By designing systems that scale seamlessly under pressure, they’ve turned infrastructure constraints, including power, cooling, connectivity, and resilience, into competitive advantages. Their ability to add compute, memory, networking, and storage across distributed environments has not only enabled the growth of AI but reshaped what’s possible in cloud, big data and distributed storage operations.


In addition to the work of hyperscalers, long-term renewable energy contracts, on-site battery storage, and smaller modular reactors are being deployed to secure “firm dispatchable” energy. The development of next-generation connectivity also keeps traffic in the optical domain, which improves both latency and power consumption compared with traditional electrical switching.


Cutting losses with optical circuit switching

Alongside this, optical circuit switching is emerging as a breakthrough technology in large scale AI deployments. Clusters of thousands of graphical processor units (GPUs) communicate over optical fibres at hundreds of gigabits per second, but legacy networks often rely on energy intensive optical-electrical-optical conversions.

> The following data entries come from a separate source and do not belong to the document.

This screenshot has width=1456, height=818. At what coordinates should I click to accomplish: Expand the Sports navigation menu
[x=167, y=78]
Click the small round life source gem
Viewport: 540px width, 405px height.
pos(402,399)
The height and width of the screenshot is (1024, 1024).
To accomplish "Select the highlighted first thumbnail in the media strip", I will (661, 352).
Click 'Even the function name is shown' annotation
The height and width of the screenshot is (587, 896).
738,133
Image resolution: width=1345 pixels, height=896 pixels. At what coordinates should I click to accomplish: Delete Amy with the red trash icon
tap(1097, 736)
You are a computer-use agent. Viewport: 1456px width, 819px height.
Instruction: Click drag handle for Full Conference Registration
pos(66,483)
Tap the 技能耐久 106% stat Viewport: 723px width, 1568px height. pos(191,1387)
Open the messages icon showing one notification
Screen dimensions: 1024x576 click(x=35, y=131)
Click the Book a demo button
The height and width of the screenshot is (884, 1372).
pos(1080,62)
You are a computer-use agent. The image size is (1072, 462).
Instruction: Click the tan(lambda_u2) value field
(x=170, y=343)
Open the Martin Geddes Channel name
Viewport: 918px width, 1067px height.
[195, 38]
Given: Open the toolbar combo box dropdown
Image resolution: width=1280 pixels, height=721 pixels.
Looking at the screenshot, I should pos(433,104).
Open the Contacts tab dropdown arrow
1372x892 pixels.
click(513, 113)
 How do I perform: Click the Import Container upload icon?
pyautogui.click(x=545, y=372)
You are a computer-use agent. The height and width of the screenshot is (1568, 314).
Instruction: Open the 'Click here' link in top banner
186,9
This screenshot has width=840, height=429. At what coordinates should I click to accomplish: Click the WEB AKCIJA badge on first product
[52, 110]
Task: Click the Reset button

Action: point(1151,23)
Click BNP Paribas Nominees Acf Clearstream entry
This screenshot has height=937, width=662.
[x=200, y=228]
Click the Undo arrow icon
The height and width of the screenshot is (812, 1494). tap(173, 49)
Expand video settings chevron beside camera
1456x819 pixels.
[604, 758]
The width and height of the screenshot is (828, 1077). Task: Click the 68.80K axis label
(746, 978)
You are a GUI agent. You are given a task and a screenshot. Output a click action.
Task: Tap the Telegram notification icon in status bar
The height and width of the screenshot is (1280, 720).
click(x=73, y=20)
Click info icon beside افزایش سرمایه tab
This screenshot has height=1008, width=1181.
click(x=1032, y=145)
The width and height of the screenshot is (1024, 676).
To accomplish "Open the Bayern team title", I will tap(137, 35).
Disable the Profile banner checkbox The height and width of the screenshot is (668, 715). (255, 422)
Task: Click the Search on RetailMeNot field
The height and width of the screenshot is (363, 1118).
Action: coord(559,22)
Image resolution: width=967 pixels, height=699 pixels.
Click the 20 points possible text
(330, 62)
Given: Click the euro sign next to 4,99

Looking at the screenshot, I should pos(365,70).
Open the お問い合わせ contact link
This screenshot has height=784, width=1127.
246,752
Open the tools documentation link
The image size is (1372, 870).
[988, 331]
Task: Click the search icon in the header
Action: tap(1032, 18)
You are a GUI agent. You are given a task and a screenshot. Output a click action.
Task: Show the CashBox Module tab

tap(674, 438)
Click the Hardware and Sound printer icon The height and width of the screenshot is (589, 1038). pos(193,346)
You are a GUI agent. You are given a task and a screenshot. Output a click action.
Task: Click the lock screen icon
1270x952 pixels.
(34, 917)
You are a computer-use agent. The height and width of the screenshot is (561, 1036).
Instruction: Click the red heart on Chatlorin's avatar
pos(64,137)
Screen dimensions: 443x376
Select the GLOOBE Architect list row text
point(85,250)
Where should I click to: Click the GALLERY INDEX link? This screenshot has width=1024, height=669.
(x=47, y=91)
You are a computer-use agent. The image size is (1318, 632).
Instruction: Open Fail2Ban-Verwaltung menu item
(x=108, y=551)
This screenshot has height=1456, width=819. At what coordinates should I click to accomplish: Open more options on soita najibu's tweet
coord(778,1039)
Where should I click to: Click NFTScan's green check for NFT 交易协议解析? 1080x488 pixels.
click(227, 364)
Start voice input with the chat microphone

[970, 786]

As an example, the POLATIS® optical circuit switch from HUBER+SUHNER helps keep data entirely in the optical domain, enabling dynamic path reconfiguration with minimal latency and significantly lower power draw. This shift not only reduces operational expenditure but also unlocks new data centre topologies that can be scaled to meet changing AI workloads.


Beyond performance, smarter infrastructure can also support sustainability goals. At a data centre near the HUBER+SUHNER Swiss headquarters, waste heat from the cooling system is recycled to heat a nearby cheese dairy, demonstrating how smarter infrastructure can yield multiple benefits.


Aligning growth with sustainability goals

On the topic of data centre sustainability, recent research from Barclays underscores that AI’s escalating energy demands will exceed projected grid upgrades and existing net-zero pathways unless data centre operators, utilities, and regulators work together. High-capacity transmission networks must be expanded, policy frameworks should incentivise carbon-neutral power for latency sensitive workloads, and public-private partnerships are essential to secure resilient, low-carbon infrastructure without compromising performance.


In this increasingly interconnected landscape, data centres can no longer grow in isolation but instead must embrace forward-looking energy strategies that balance compute power with a clear path to net zero emissions.